Short problem: Count the lines in the listing below that contain the word "target" and reply with only that number.

Supplied entries:
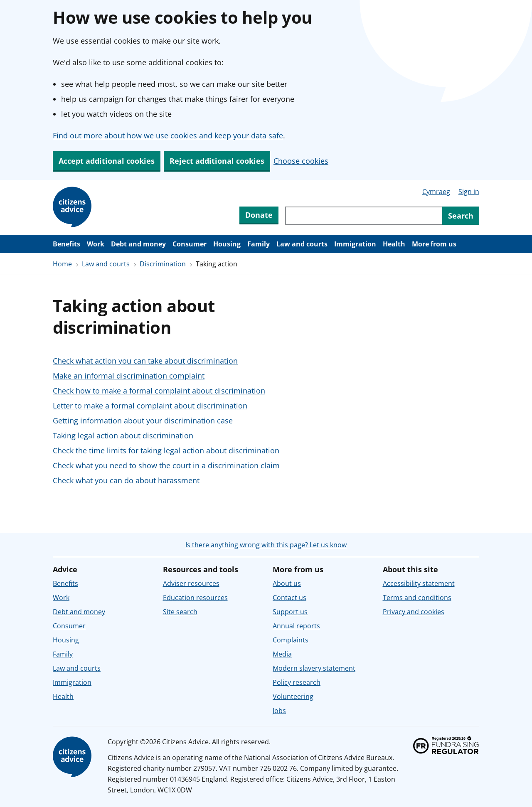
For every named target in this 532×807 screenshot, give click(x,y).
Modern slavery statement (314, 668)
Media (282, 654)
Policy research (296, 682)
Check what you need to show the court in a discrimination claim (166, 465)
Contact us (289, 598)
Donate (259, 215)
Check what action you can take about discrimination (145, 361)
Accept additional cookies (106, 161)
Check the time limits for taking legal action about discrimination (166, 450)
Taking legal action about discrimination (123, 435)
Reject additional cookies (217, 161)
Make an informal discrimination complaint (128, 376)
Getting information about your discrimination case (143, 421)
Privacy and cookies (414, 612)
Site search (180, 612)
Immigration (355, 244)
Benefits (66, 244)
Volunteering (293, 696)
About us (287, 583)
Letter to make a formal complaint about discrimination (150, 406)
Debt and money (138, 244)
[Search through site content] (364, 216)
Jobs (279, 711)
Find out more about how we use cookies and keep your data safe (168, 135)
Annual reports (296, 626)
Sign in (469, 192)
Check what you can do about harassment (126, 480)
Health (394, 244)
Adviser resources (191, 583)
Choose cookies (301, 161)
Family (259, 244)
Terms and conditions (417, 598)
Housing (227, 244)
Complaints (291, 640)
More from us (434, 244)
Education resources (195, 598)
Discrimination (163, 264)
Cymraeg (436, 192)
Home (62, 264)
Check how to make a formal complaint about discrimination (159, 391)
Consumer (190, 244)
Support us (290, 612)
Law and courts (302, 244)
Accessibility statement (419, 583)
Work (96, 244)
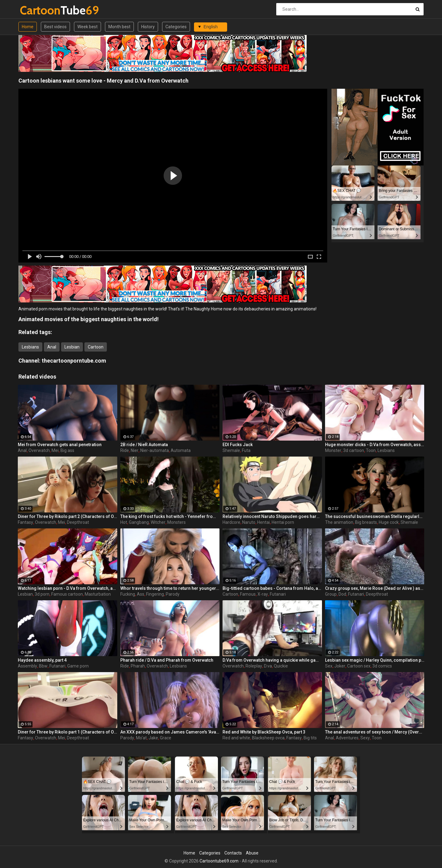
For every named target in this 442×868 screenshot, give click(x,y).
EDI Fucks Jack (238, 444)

Solution to the problem: 2